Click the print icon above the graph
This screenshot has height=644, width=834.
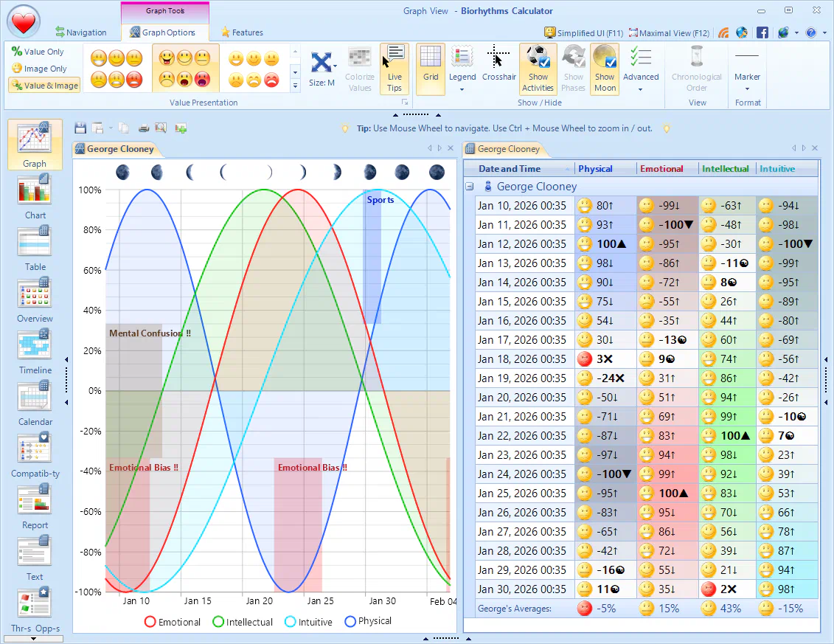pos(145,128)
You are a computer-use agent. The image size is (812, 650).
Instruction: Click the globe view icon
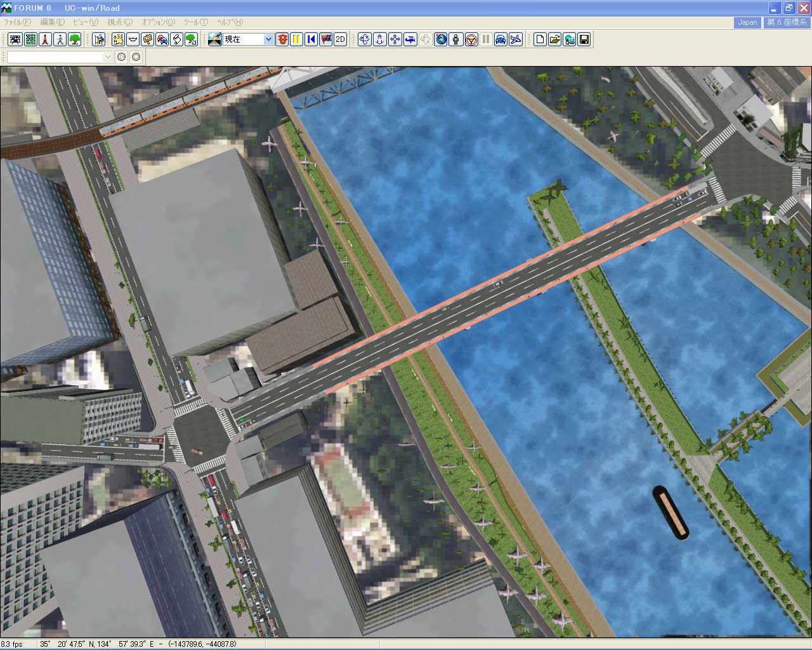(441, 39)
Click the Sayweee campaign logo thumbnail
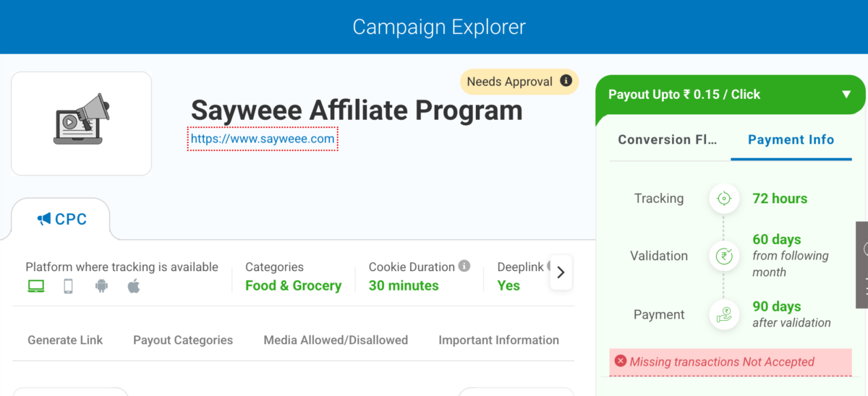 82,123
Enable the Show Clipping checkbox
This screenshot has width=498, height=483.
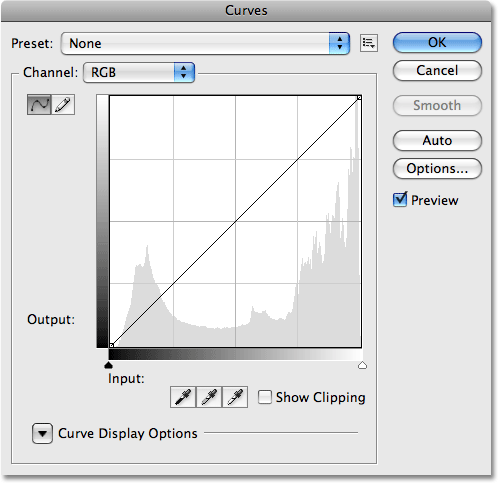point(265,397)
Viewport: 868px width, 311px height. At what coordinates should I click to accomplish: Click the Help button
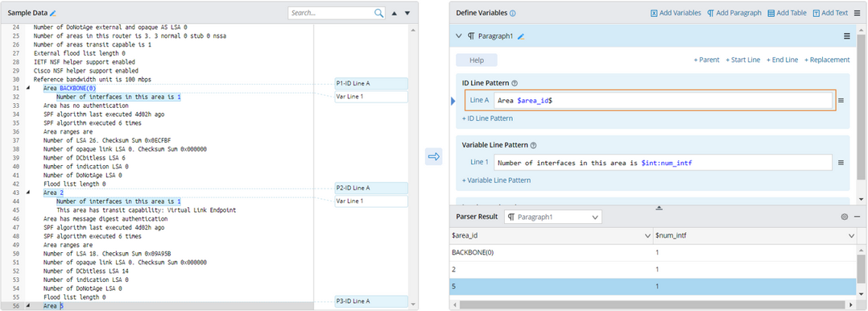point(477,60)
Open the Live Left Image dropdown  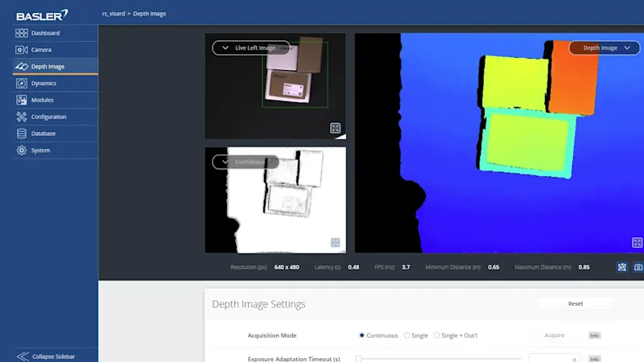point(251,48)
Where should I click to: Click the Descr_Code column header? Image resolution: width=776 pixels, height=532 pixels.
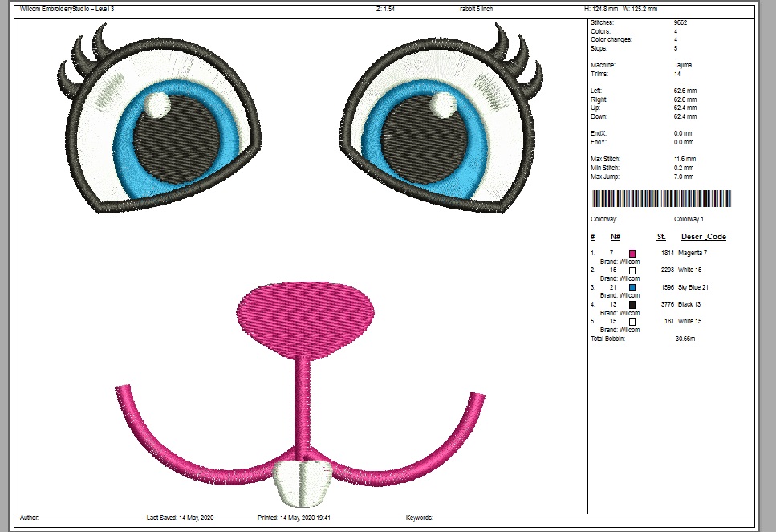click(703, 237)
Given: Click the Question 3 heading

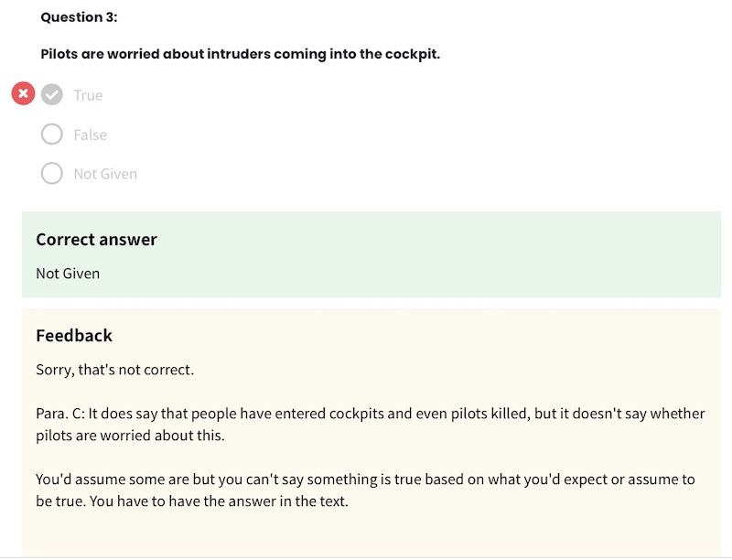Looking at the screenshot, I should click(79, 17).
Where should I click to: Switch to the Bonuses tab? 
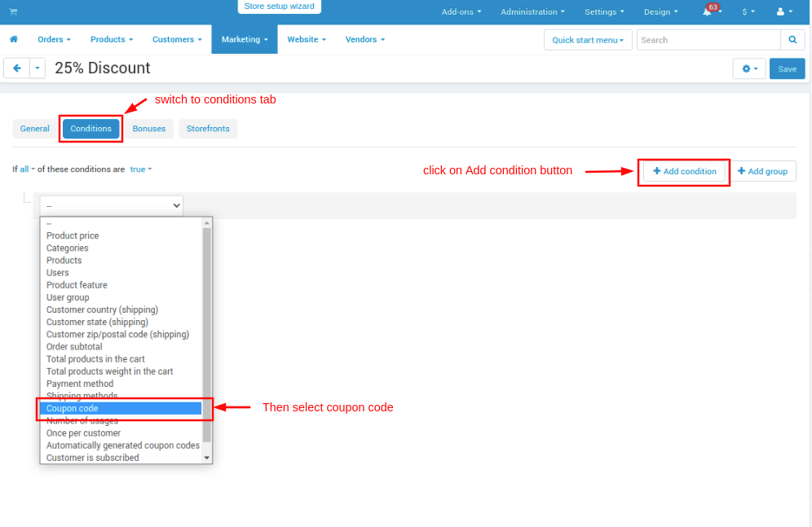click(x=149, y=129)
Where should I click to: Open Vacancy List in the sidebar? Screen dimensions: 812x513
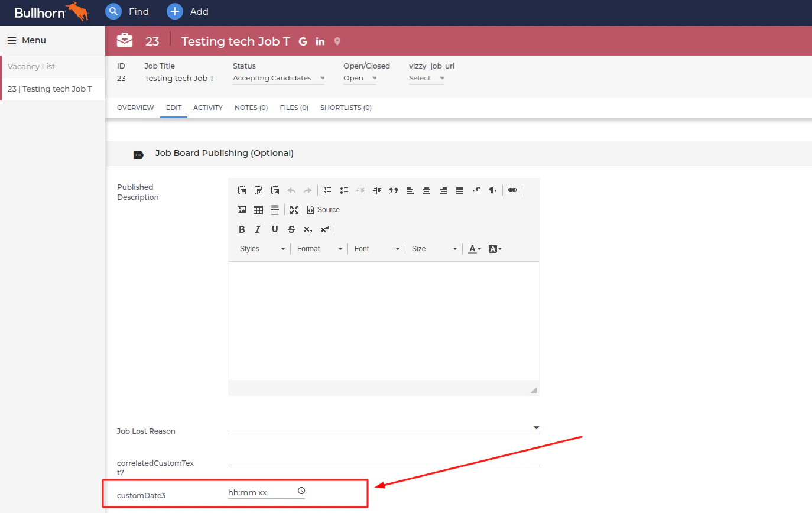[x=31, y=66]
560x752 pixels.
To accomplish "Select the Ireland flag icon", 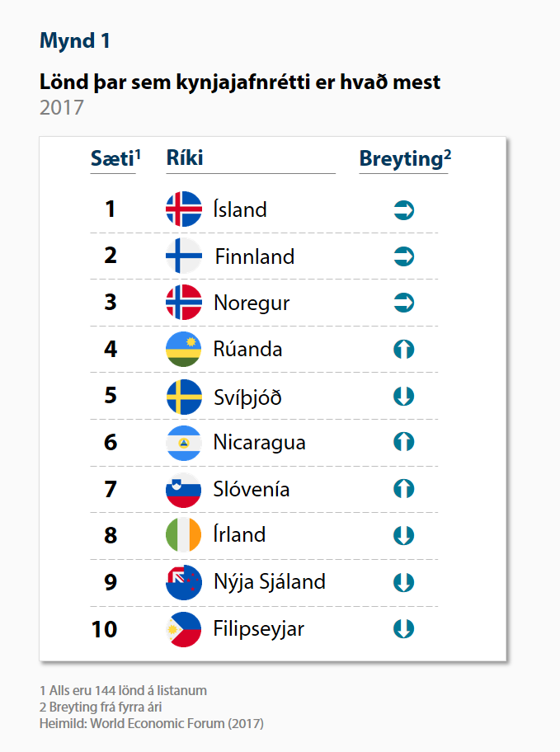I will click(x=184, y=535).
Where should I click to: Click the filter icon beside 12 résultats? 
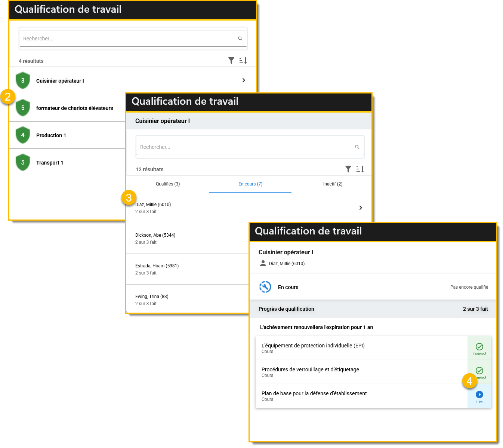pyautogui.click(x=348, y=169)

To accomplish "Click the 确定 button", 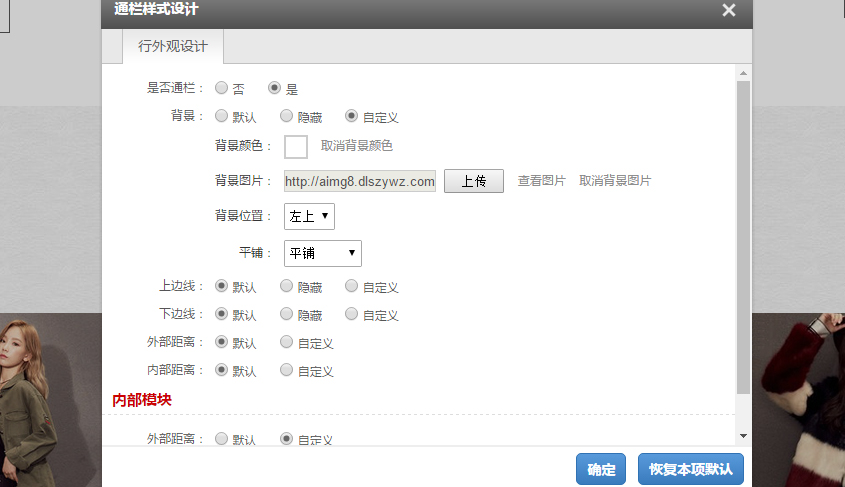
+ + +
◆ EXERCISE:
Which lines run from the one containing "Where should I click to: Click the filter" to the end of the entries above? Write them out exactly, leaving out every picture.

◆ TASK ANSWER:
Where should I click to: Click the filter icon beside 12 résultats? 
pyautogui.click(x=348, y=169)

To accomplish "Click the 确定 button", 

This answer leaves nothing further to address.